Bapak Nasukhan, Lelaki paruh baya kelahiran tahun 1959 ini memulai awal kehidupan pahitnya di Rawa Pasung, Bekasi Barat. Ia hanya mengisi perutnya dengan nasi dan gorengan seadanya sejak 1983, berteduh di bawah atap dengan luas tiga kali dua meter bersama empat temannya setiap malam. Tak heran jika ia sudah terbiasa akan kesederhanaan hingga saat ini. Usia yang sudah mencapai angka 27 ini mengharuskannya untuk mencari serpihan logam sendiri, untuk itu ia berani merantau dari kota Blitar ke Bekasi.
Sumatera, pulau pertama yang ia injak setelah Jawa, 1980 membawanya pada pulau itu. Bukan untuk berwisata atau berkeliling kota bak remaja zaman ini, tetapi untuk meneteskankan seluruh keringatnya diatas pabrik marmer. Bidang marmer mungkin tidak cocok pada lelaki ini, akhirnya ia memutuskan untuk kembali ke pangkuan orang tuanya. Lenggang waktu ia isi hanya dengan bermalas malasan diatas kasur yang tidak seempuk bulu domba. 2 tahun mengosongkan pikiran, Bekasi kota selanjutnya.

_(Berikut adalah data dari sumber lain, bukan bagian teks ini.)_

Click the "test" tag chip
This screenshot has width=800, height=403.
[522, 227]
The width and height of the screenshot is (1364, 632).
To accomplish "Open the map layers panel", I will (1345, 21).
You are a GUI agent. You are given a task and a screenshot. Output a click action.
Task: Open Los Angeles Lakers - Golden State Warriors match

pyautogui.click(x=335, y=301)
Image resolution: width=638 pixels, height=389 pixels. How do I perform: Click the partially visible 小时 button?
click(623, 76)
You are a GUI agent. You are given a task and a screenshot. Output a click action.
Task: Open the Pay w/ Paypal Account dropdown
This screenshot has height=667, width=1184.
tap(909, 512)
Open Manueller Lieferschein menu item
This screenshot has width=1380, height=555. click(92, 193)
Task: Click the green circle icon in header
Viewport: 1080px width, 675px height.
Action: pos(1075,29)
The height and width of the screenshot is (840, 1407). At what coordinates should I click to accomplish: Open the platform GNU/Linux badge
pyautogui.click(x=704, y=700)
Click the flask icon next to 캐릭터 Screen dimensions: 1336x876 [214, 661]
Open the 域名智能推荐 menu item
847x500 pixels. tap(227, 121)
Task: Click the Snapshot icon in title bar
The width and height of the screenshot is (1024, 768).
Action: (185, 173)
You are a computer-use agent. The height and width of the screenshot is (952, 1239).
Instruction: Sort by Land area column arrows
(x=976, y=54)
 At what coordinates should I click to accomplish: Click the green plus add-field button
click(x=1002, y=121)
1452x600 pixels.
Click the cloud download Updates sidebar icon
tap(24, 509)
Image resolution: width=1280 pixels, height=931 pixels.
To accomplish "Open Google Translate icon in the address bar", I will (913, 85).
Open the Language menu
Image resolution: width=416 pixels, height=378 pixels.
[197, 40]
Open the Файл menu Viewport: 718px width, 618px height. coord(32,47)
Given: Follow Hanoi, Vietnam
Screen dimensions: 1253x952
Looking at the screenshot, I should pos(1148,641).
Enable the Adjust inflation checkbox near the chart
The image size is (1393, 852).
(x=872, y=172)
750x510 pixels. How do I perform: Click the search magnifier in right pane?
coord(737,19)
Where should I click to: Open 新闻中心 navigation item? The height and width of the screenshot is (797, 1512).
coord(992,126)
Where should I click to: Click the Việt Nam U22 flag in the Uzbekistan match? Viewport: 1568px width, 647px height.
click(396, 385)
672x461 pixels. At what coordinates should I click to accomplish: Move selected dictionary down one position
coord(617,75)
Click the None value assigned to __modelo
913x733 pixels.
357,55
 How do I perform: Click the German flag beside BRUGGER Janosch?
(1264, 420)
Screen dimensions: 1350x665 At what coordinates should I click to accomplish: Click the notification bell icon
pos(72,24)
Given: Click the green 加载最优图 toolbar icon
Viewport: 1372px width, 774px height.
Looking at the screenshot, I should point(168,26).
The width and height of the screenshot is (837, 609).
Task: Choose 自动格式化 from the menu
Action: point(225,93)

Awalnya ia menghabiskan seluruh waktunya di proyek proyek pembangunan, hari bekerjanya tidak tetap, penghasilan pun hanya bisa digunakan untuk membeli tiga suap nasi yaitu sebesar Rp.1.950 sampai Rp.2000 saja perhari, bahkan untuk membeli es saja tidak cukup dizaman sekarang ini. Tak berhenti ia membanting semua tenaganya pada lempengan besi proyek setiap hari tidak tentunya itu. Namun karena kegigihan yang dilakukan oleh lelaki ini, ia direkrut oleh atasannya ke jenjang yang lebih menjanjikan penghasilannya di tempat lain.
Kuli bangunan, Informant, Assistant Manager, sampai menjadi Manager tertinggi terus ia tingkatkan setiap tahunnya di perusahan. Berbagai penghargaan ia dapatkan atas prestasi kinerjanya. Hingga tahun 2005 ia bertahan di perusahaan tersebut, mengajukan pensiun dini mungkin sudah menjadi pilihannya saat itu. Dengan alasan ingin berwirausaha sendiri, ia mundur di langkah kesuksesannya. Waktunya kini menjadi lebih luang bersama anak dan 3 anak perempuannya, tidak menutupi kemungkinan pula hutang disana sini mulai berdatangan. Mobil, motor, bahkan rumah pun sempat ia jual untuk melunasinya, ia kembali seperti 1980 dahulu. Yang dicinta selalu berada disisinya saat rapuh, sampai akhirnya mereka membuka usaha kecil kecilan di gubuk reyotnya, penghasilan yang tidak banyak itu cukup untuk menghidupi keluarga kecilnya.
2013 keinginan untuk berwirausaha itupun akhirnya terwujud dengan membuat sebuah lembaga perusahaan terkecil, CV.Tristar Enginering. Ia memulai dari dirinya sendiri dengan menawarkan proyek yang dapat ia kerjakan kepada lembaga lembaga besar, termasuk mantan perusahaanya itu. Penghasilannya kini bisa ia gunakan untuk membeli rumah dan segala hal yang pernah ia gadaikan bahkan jual saat jatuh. Kesuksesan kini mulai mendekatinya lagi.